- [TASK DESCRIPTION]: Below are some records. Write out the lines from the one containing "Expand the すべての担当者 dropdown" to the last line, word for word, leaving out pictures.

*** INPUT ***

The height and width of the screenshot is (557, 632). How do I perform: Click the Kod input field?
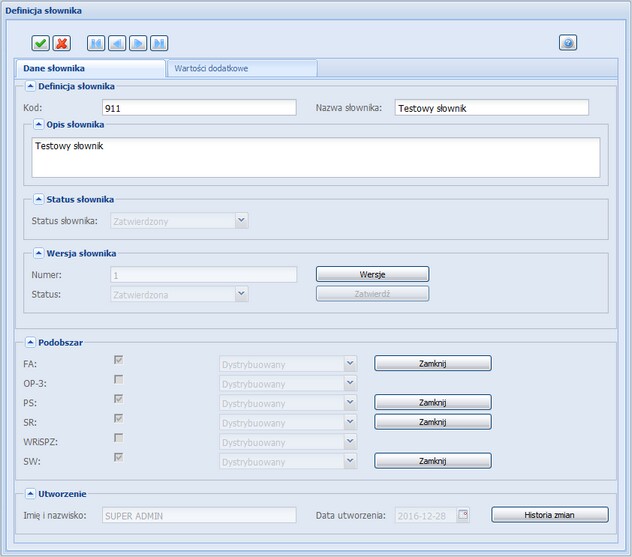[199, 108]

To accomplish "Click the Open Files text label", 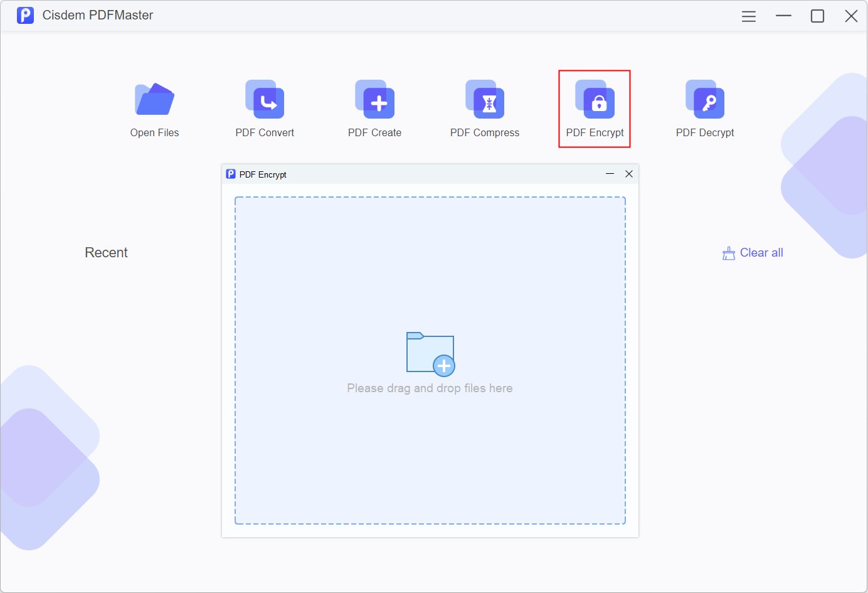I will 154,132.
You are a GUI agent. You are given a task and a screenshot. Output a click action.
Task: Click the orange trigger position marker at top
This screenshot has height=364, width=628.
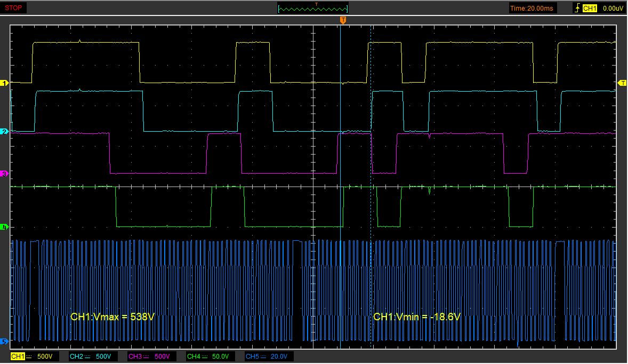(343, 20)
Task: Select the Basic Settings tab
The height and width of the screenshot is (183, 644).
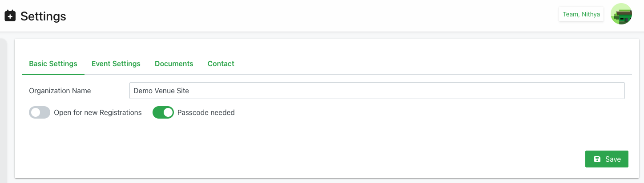Action: coord(53,64)

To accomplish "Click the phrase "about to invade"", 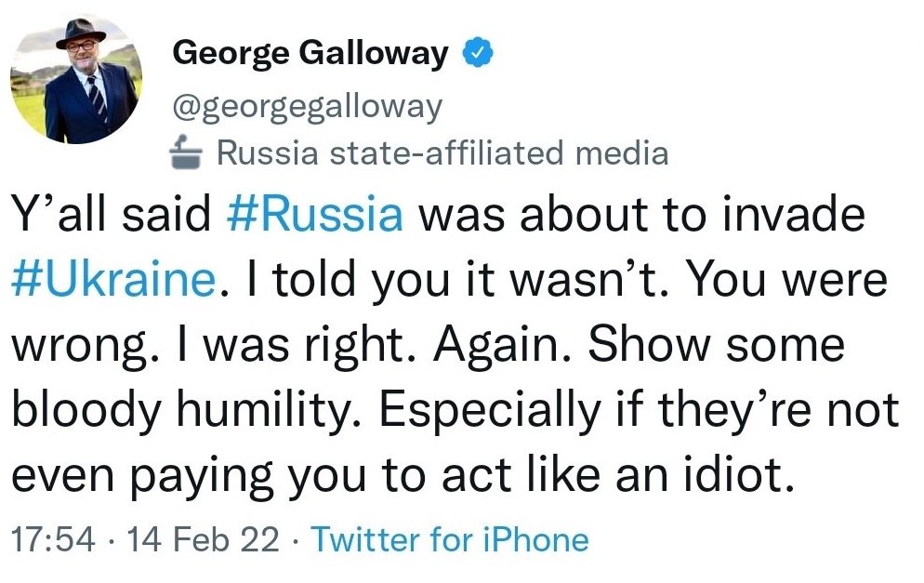I will tap(692, 216).
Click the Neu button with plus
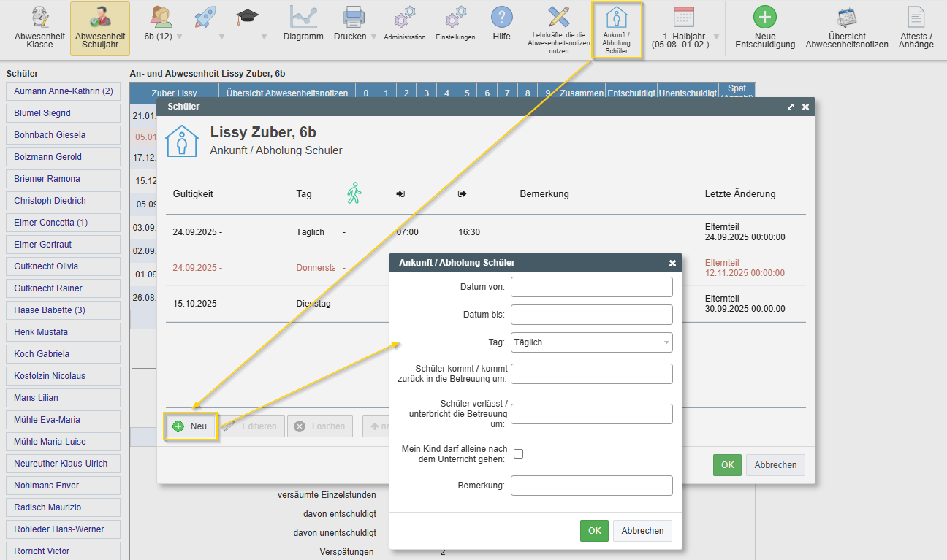Viewport: 947px width, 560px height. coord(191,426)
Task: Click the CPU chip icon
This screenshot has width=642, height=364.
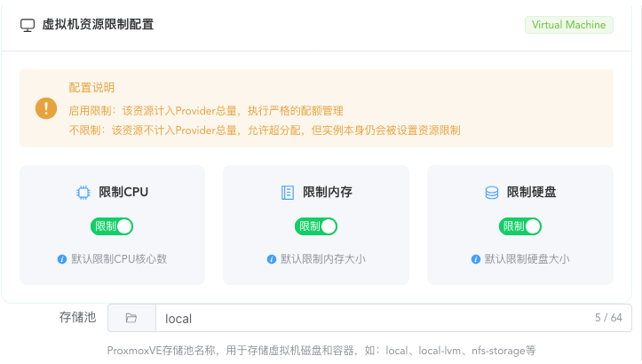Action: tap(83, 192)

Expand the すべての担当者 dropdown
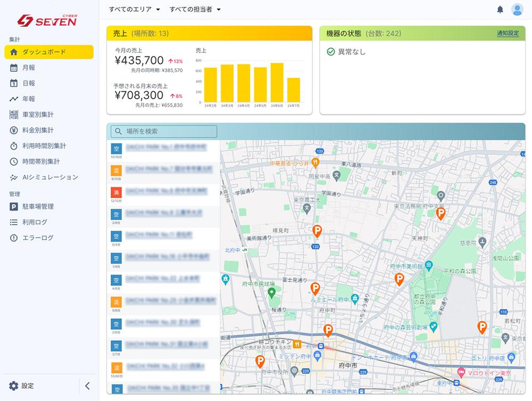195,10
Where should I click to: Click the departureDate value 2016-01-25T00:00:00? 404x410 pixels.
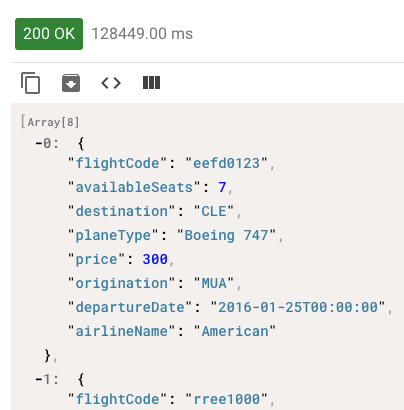pyautogui.click(x=298, y=307)
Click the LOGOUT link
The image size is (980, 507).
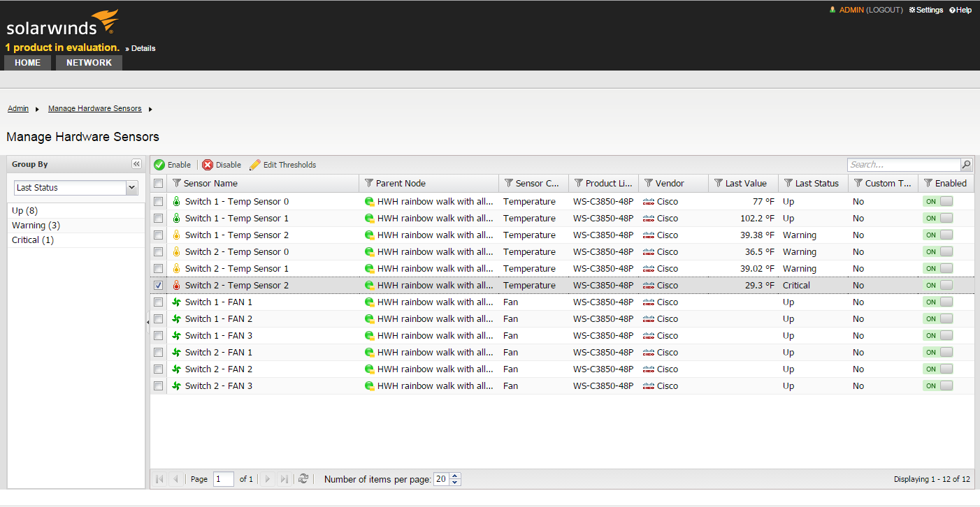click(884, 10)
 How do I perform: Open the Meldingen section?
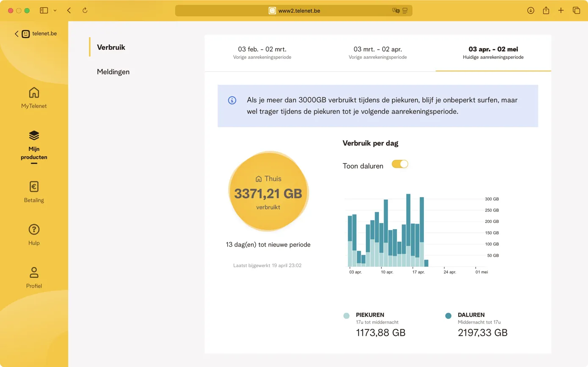(113, 72)
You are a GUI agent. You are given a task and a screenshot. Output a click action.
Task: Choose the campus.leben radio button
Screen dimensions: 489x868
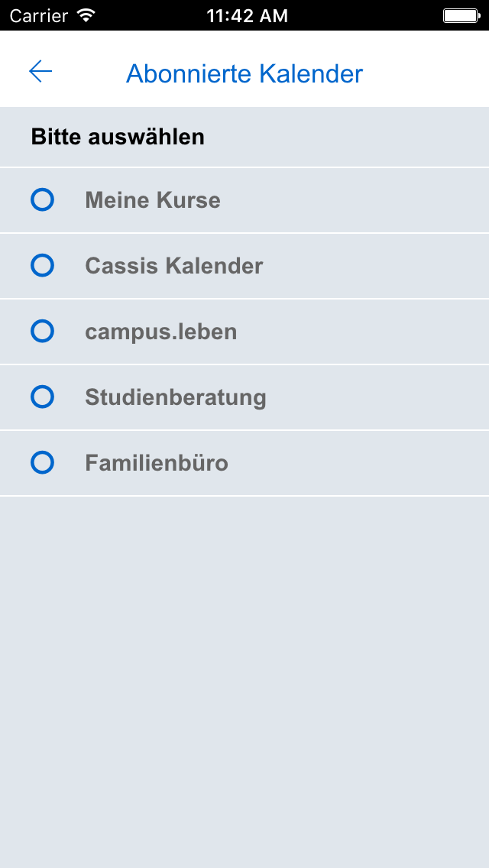tap(42, 332)
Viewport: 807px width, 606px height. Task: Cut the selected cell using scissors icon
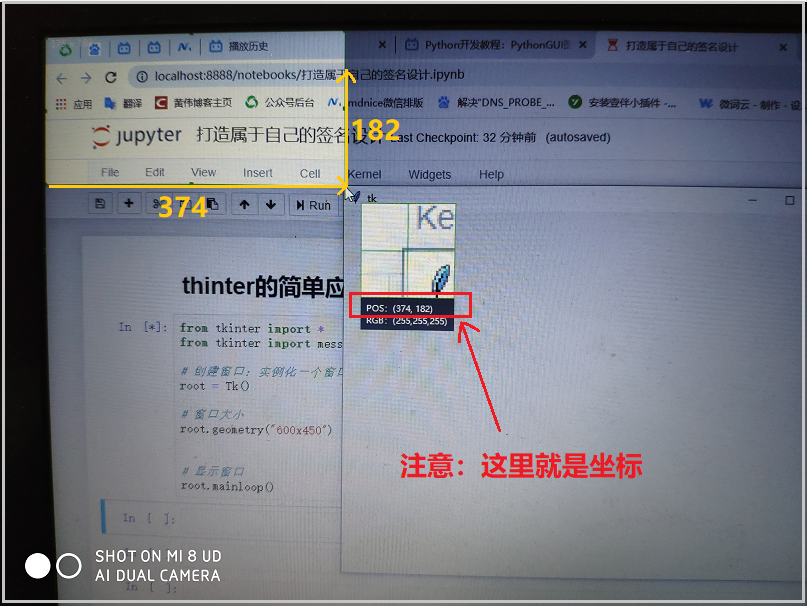click(158, 204)
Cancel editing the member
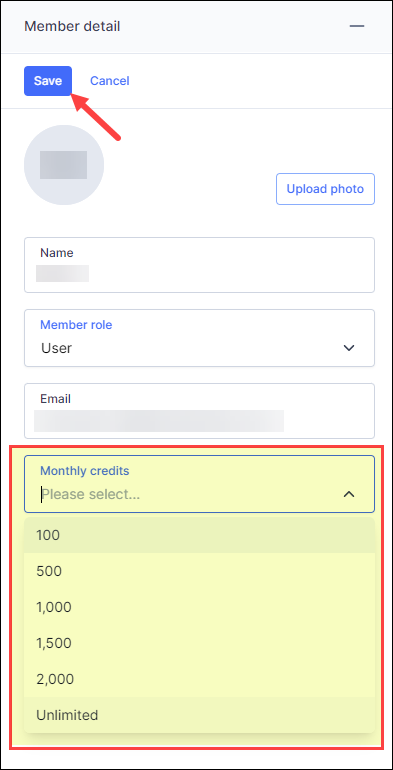 (110, 81)
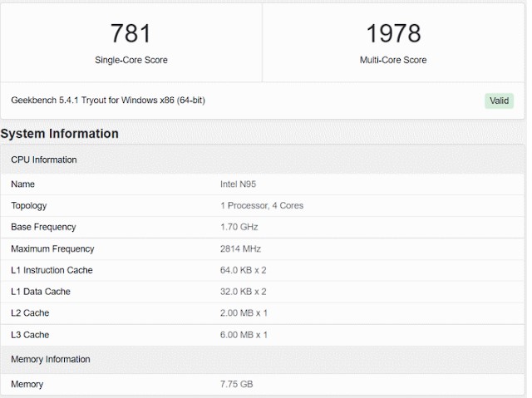
Task: Click the Memory Information section header
Action: pos(51,359)
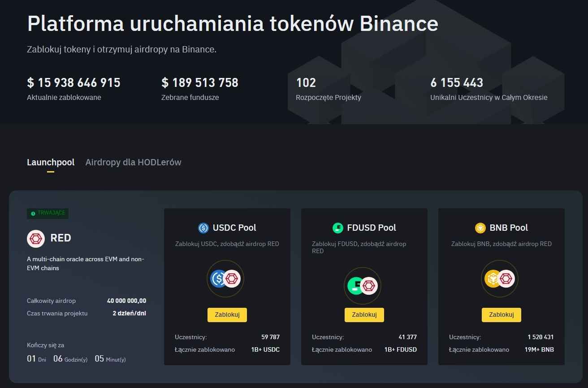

***

- [SOLUTION FOR THIS PROBLEM]:
Expand the すべての担当者 dropdown
195,10
Where should I click to: Click the departureDate value 2016-01-25T00:00:00? 404x410 pixels.
pyautogui.click(x=298, y=307)
Click the LOGOUT link
The image size is (980, 507).
click(884, 10)
 How do I perform: Open the Meldingen section?
(113, 72)
You are a GUI agent. You are given a task and a screenshot. Output a click action.
Task: Choose the campus.leben radio button
Screen dimensions: 489x868
tap(42, 332)
Viewport: 807px width, 606px height. Task: Cut the selected cell using scissors icon
click(158, 204)
Cancel editing the member
 (110, 81)
Task: Click the Memory Information section header
Action: pos(51,359)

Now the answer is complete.